E/18/276, Jayathu, email
E/18/382, Denuwan, email
E/18/412, Sanjaya, email

Introduction
Other Sub Topics
Links

Introduction

Code checking is essential to ensure collaboration, reliability, maintenance, readability, and extendability of code. However, manual code review is time-consuming, subjective, and prone to errors. To address these challenges, a proposed solution is to develop a deep neural network utilizing semantic analysis for code quality evaluation. This approach aims to provide a language-independent and contextually understanding system that can classify code as good or bad, ensuring consistency, readability, maintainability, and overall quality.

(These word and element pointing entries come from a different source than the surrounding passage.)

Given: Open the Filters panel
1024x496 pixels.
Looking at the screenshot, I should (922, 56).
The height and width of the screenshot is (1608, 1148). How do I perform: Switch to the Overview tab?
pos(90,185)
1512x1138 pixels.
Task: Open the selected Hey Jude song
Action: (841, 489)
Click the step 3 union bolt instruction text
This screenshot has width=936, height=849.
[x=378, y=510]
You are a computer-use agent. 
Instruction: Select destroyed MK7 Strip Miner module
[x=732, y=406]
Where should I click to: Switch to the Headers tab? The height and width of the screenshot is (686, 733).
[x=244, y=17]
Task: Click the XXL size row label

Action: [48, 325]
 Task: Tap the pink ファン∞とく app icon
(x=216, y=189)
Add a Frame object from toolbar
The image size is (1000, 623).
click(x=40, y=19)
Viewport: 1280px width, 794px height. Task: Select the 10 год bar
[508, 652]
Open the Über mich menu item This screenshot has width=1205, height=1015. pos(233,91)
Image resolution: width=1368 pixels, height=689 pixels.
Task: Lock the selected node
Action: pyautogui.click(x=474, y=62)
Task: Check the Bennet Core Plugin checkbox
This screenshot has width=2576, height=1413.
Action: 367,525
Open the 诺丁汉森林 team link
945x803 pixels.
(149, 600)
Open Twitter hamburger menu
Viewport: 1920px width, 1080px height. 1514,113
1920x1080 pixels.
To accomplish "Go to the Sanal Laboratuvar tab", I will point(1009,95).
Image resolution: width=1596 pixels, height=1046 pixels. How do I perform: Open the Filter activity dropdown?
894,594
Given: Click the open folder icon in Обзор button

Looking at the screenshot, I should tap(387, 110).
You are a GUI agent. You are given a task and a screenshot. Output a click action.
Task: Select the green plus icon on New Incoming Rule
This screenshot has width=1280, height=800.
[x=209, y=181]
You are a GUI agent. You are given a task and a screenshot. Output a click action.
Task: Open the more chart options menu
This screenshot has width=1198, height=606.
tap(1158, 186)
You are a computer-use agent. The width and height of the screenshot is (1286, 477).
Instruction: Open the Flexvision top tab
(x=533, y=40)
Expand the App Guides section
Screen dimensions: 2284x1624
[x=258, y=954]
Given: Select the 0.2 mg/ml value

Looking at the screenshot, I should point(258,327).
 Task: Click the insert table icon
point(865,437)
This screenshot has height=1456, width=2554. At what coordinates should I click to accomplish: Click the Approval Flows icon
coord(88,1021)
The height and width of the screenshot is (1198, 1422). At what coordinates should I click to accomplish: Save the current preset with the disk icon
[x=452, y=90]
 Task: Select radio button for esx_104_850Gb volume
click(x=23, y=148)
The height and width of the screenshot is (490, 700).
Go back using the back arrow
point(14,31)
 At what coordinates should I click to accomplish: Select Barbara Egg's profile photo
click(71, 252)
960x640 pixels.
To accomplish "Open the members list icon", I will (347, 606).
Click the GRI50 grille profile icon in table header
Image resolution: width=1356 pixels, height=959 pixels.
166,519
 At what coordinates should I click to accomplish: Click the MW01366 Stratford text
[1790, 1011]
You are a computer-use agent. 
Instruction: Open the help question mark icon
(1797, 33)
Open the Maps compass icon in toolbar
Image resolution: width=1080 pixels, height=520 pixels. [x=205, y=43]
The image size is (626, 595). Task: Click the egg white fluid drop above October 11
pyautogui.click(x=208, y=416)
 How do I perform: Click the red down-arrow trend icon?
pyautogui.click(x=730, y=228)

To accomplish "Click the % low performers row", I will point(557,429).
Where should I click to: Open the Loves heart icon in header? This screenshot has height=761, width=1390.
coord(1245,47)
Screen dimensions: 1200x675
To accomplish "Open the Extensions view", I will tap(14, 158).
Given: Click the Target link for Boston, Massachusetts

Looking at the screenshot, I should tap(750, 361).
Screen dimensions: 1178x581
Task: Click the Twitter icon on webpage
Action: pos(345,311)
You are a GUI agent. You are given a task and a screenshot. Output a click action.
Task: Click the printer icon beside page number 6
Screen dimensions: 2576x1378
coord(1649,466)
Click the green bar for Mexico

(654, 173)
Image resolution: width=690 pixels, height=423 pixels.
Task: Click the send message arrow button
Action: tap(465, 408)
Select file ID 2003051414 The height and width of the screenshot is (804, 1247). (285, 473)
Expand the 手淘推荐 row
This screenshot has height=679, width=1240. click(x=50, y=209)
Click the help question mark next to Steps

How does this solve the problem at hand?

Automated Code Analysis
Semantic analysis
Different programming languages
Processing of large code base
Code suggestions based on semantic search

High level system diagram

Sample Image

Development

Gathering Data

We have gathered a diverse dataset of over 2000 sample code snippets from various sources. This dataset serves as the foundation for our code quality checker.

Labeling

We meticulously labeled each code snippet using pylint to assess their quality based on the following criteria:

Convention
Error
Code Duplication
Complexity
Code Design

Model Training

For the model, we leveraged BERT (Bidirectional Encoder Representations from Transformers) to train our code quality checker. BERT is a powerful language model that enables us to perform semantic search and evaluate code quality effectively.

Our trained model can now analyze code snippets and determine whether they are good or bad based on the criteria mentioned above.